A health tourism loophole is costing the NHS £20million a year, according to The Sun, a tabloid newspaper. It is believed that millions of fraudsters have taken advantage of the British taxpayer in order to claim free healthcare across Europe, as EU hospitals then claim the cost back from the UK government.
The Sun exposed just how easy it is to take advantage of the NHS when they successfully ordered 13 European Health Insurance cards using fake names and birth dates and made-up national insurance numbers.
Over the past decade, the NHS has issued around 57million new EHIC cards and paid out over £1billion to cover the healthcare costs of Brits working or on holiday abroad. However, it is believed that around £200million of this fraudulent.

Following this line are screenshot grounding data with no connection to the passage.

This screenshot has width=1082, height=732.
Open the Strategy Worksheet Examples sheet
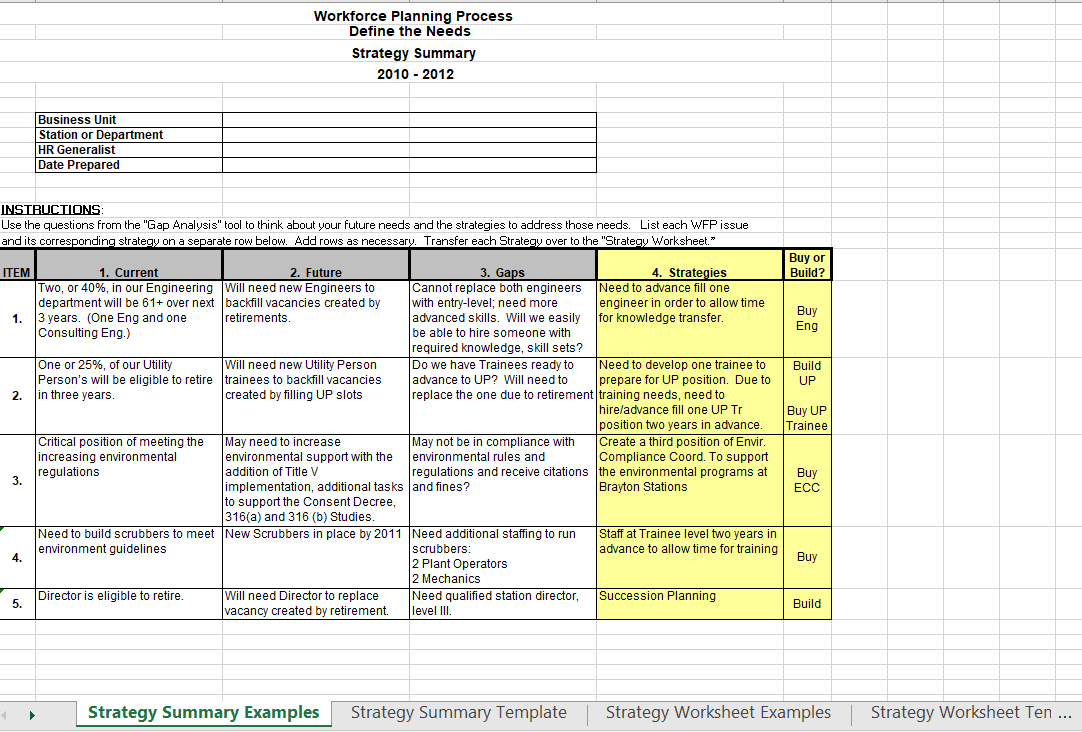[x=718, y=712]
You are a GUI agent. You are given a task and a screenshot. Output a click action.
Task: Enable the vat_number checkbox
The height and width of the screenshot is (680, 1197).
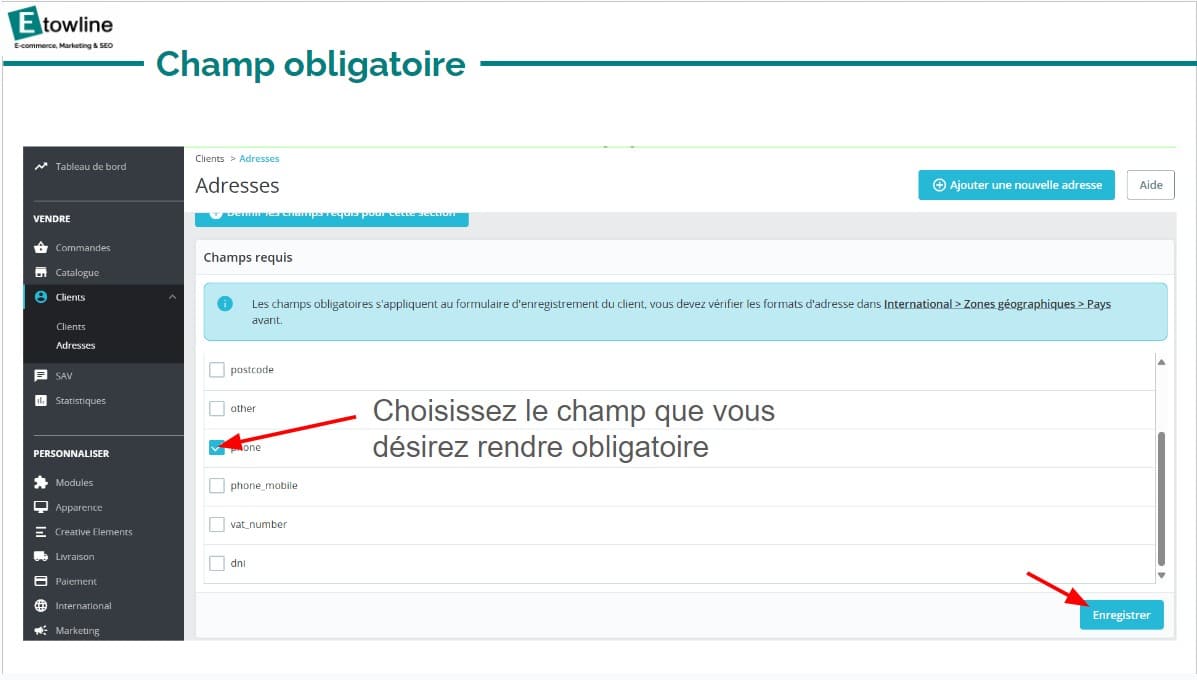217,523
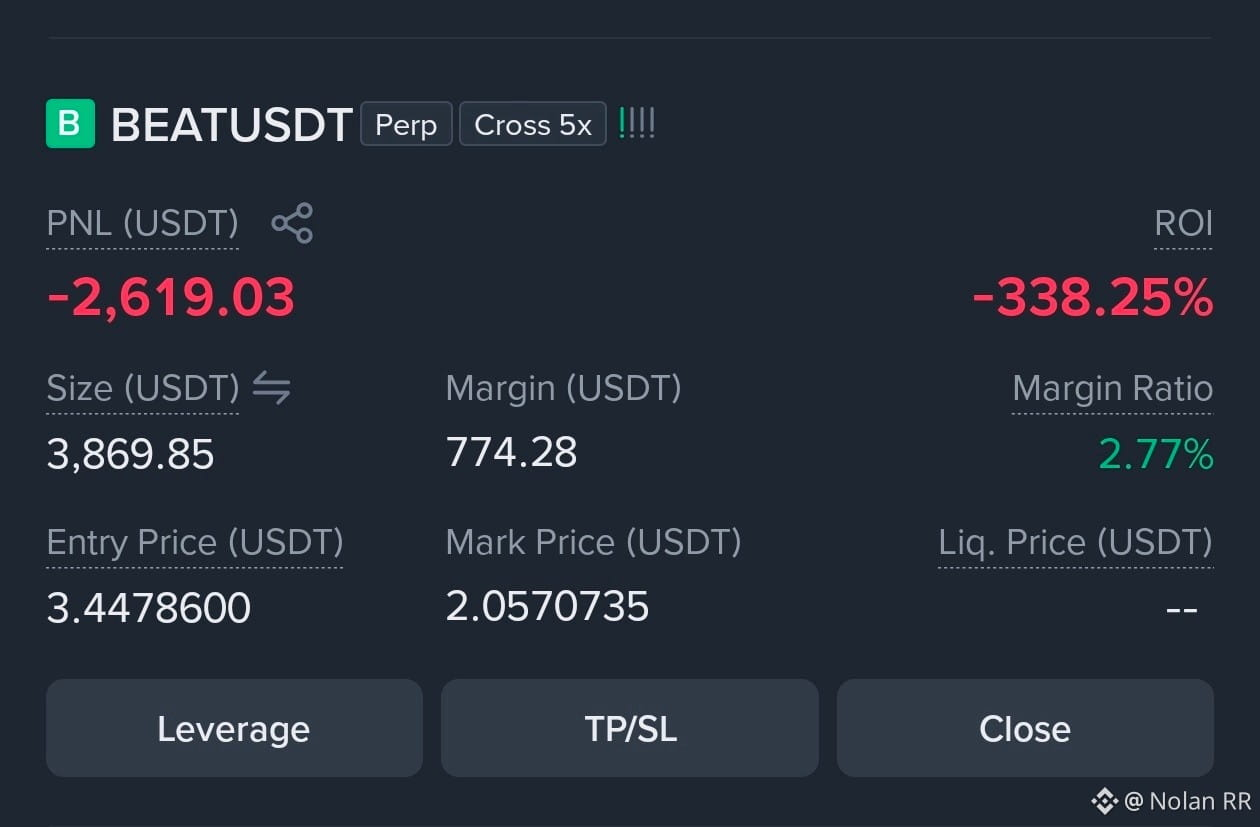Open the BEATUSDT pair title
This screenshot has height=827, width=1260.
(x=231, y=125)
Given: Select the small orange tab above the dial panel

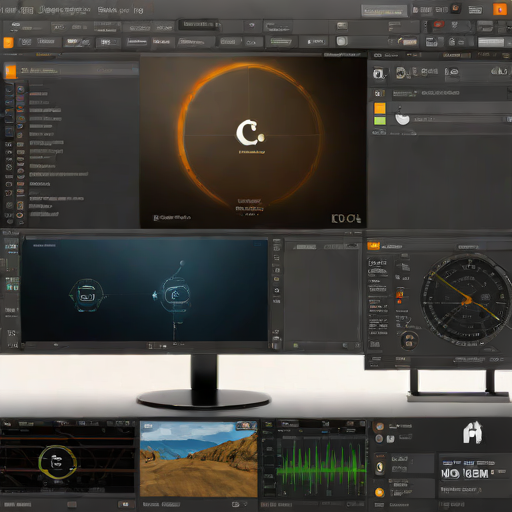Looking at the screenshot, I should 373,246.
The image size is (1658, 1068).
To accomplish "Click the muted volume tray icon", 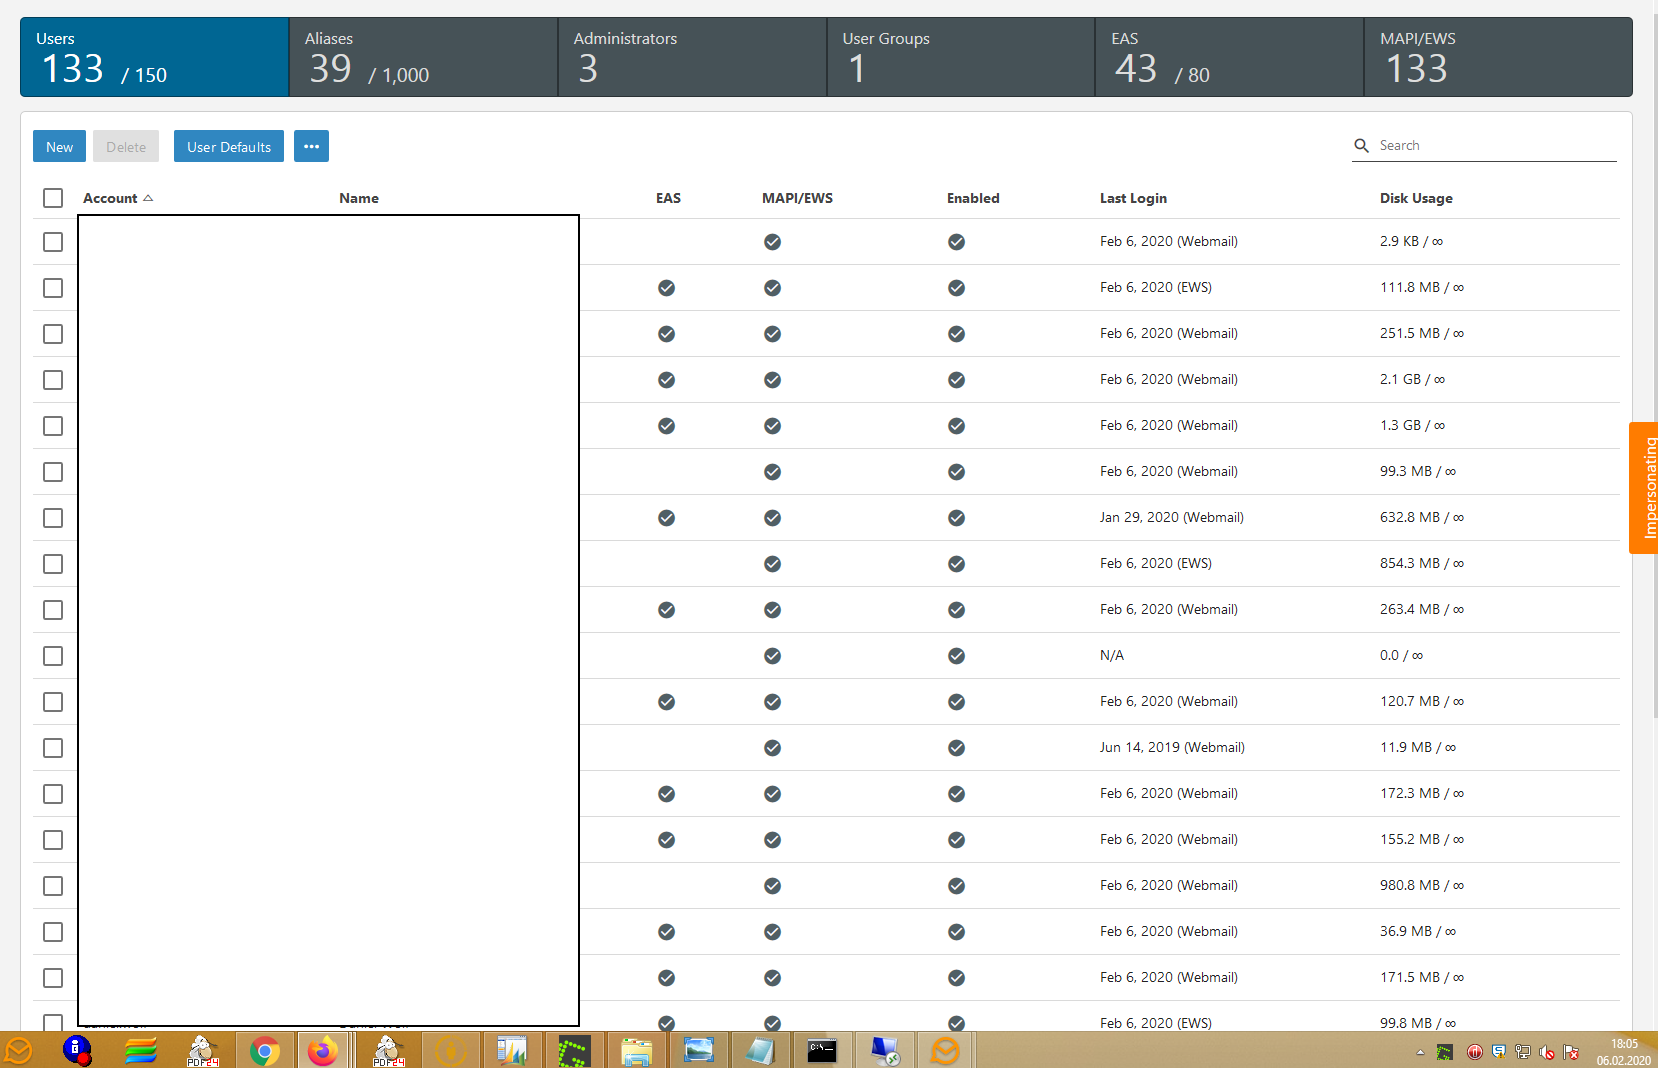I will coord(1547,1052).
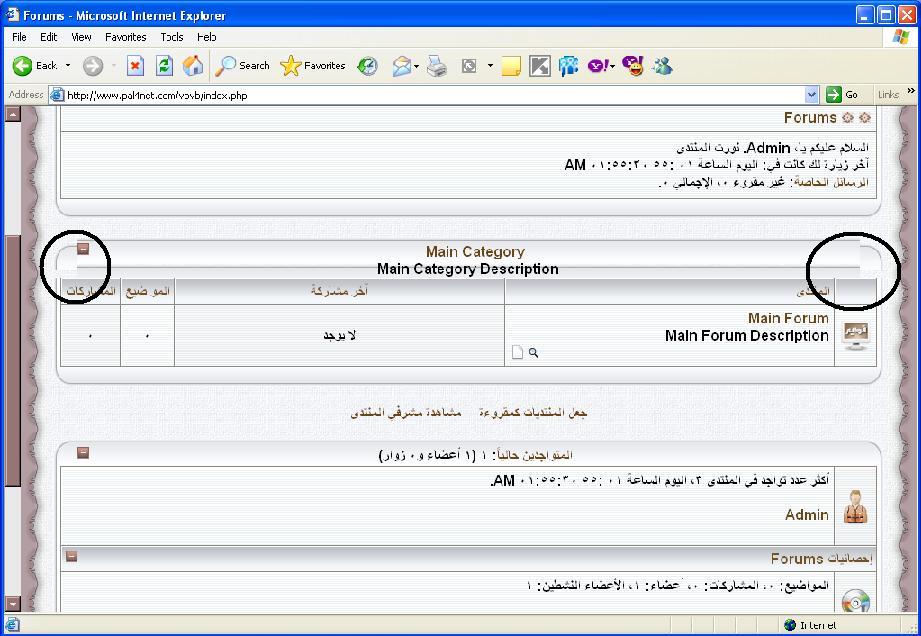This screenshot has width=921, height=636.
Task: Open the Main Forum link
Action: tap(787, 318)
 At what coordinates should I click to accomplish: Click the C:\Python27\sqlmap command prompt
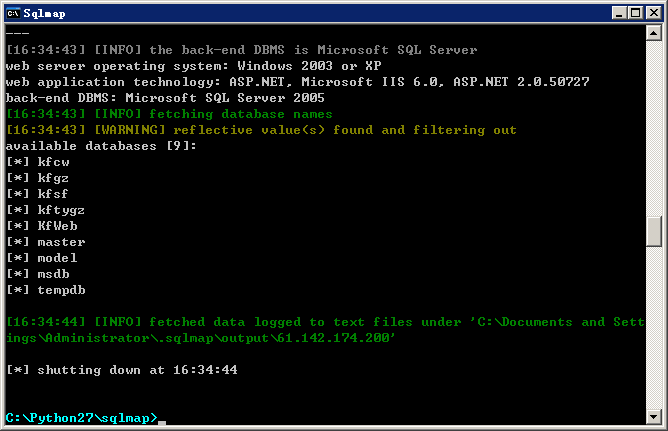coord(81,418)
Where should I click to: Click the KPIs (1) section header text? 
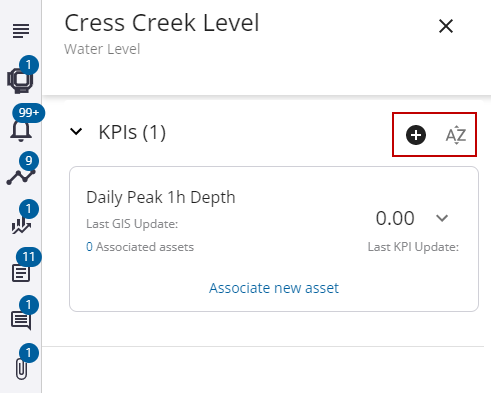(132, 132)
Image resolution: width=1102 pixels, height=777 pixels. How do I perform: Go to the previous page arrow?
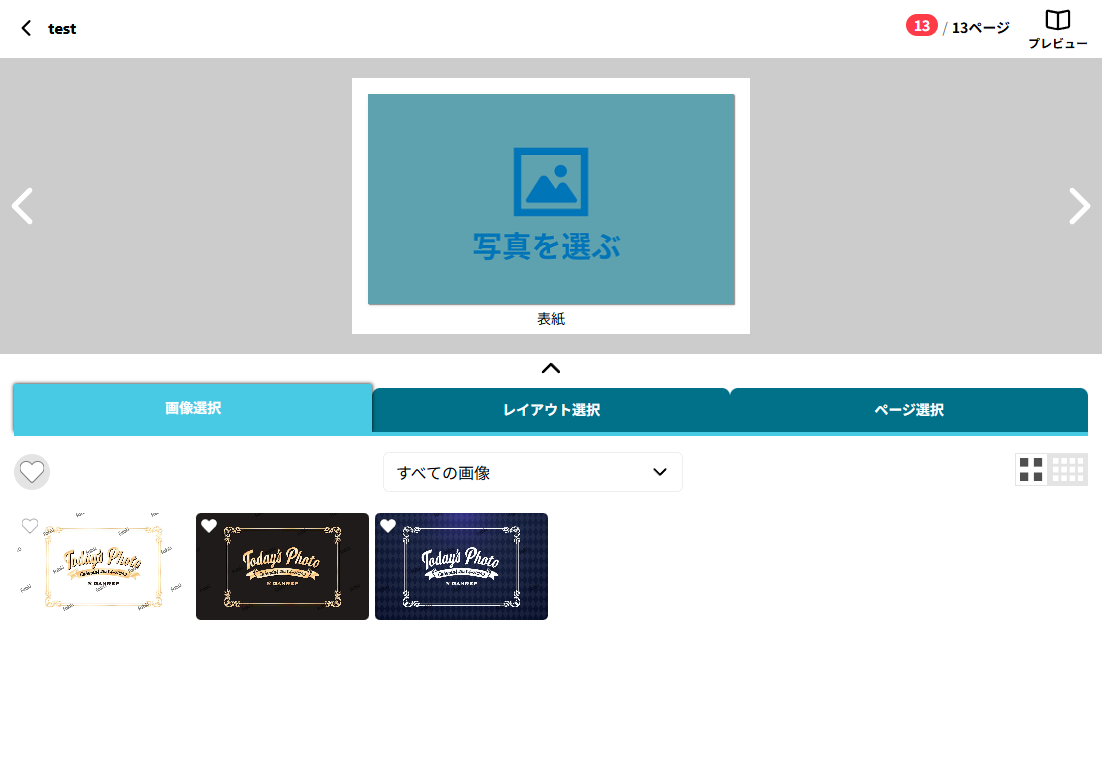22,206
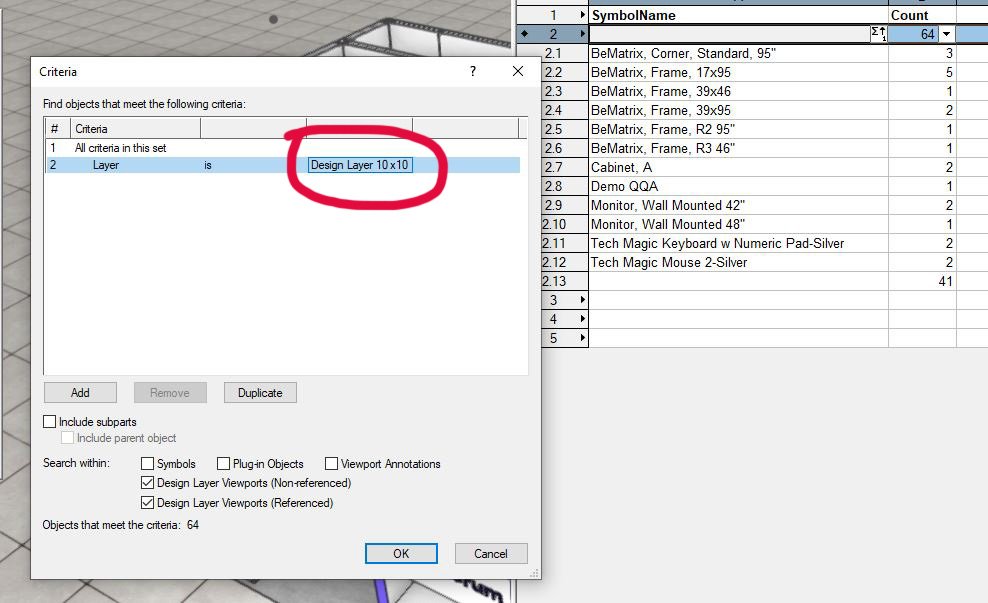Click the sum (Σ) icon in worksheet row 2
Screen dimensions: 988x603
[x=878, y=33]
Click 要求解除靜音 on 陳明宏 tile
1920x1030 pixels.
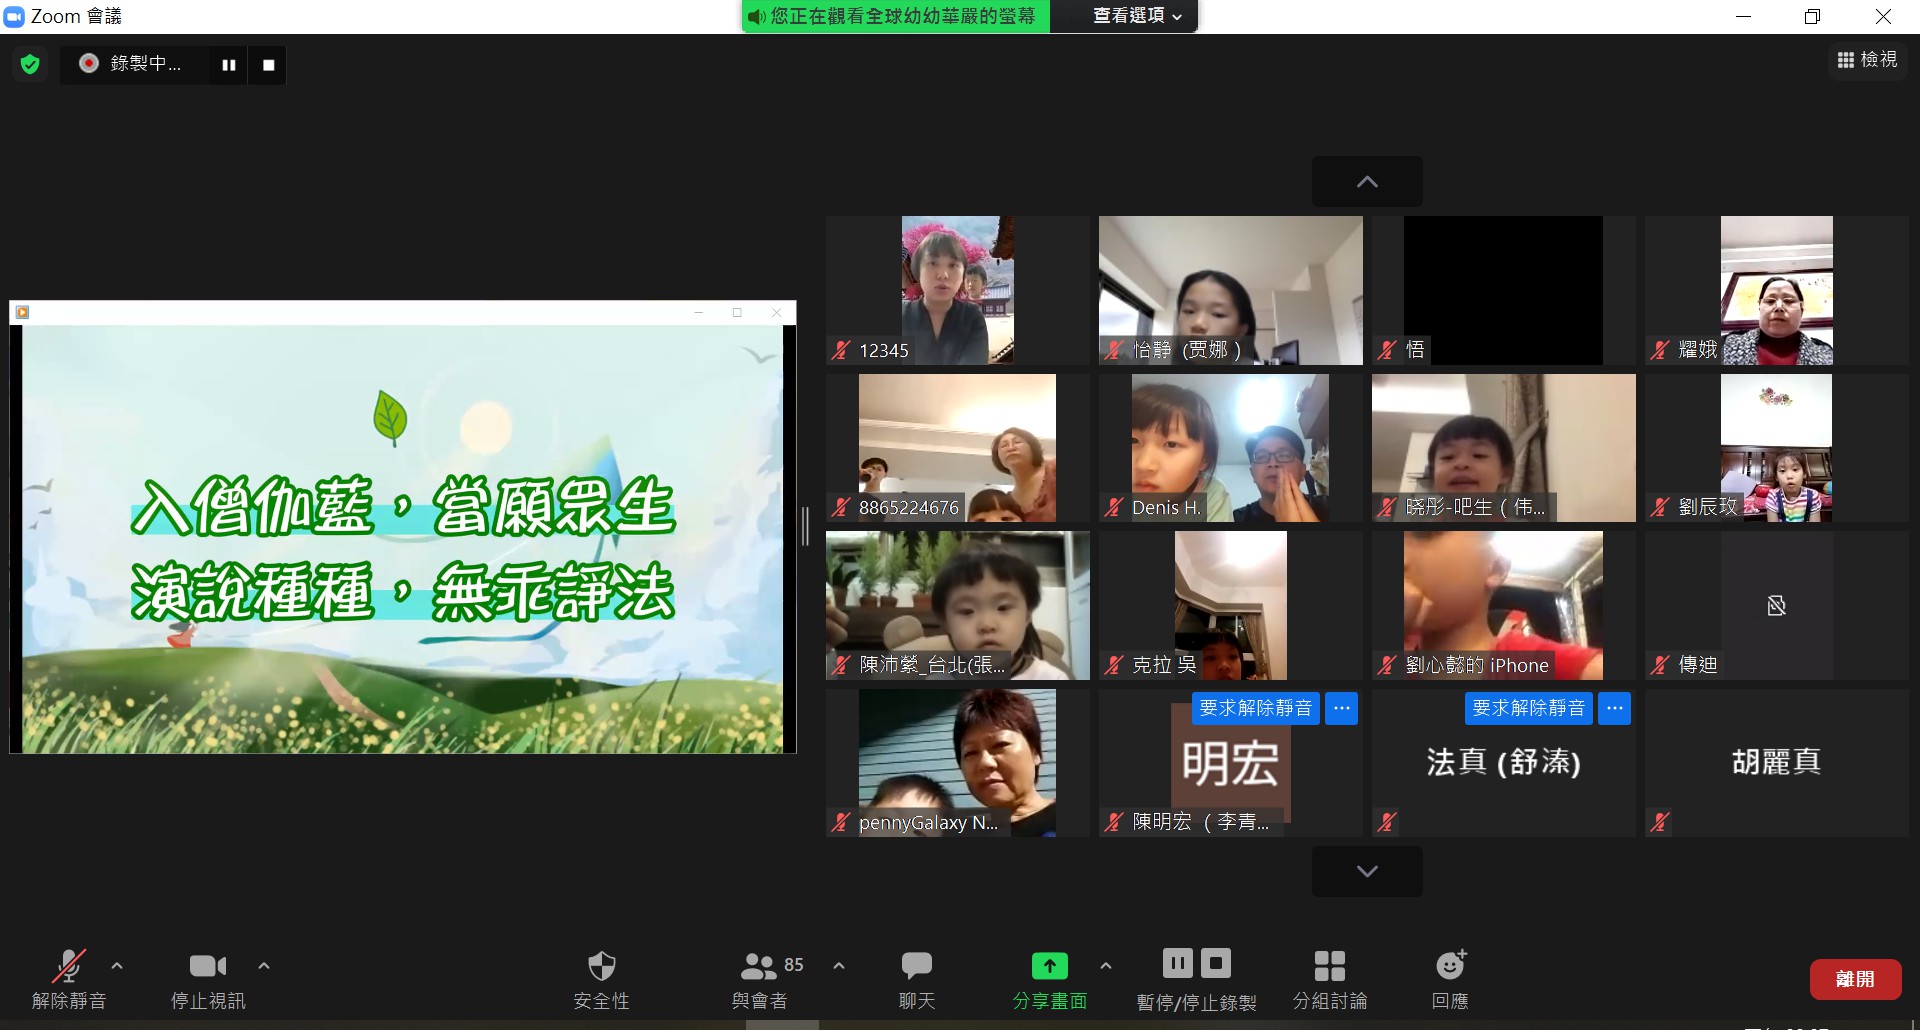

According to a whistle-blower at the NHS Business Services Authority, one in five applications are fraudulent, he also claimed that the “fraud being accepted by management”.
Responding to the huge scale of fraud exposed by The Sun newspaper, UKIP’s health spokesperson, Dr Julia Reid MEP, said: “This is an incredibly serious matter that needs to be addressed urgently. How they managed to allow such a simple loophole to go unchecked for so long is beyond me.
“It’s no wonder our NHS is in such financial difficulty when some people in management seem all too happy to willingly ignore the abuse of taxpayers’ money.
“It’s the National Health Service, not the International Health Service, and it’s about time some people remembered that before it’s too late.”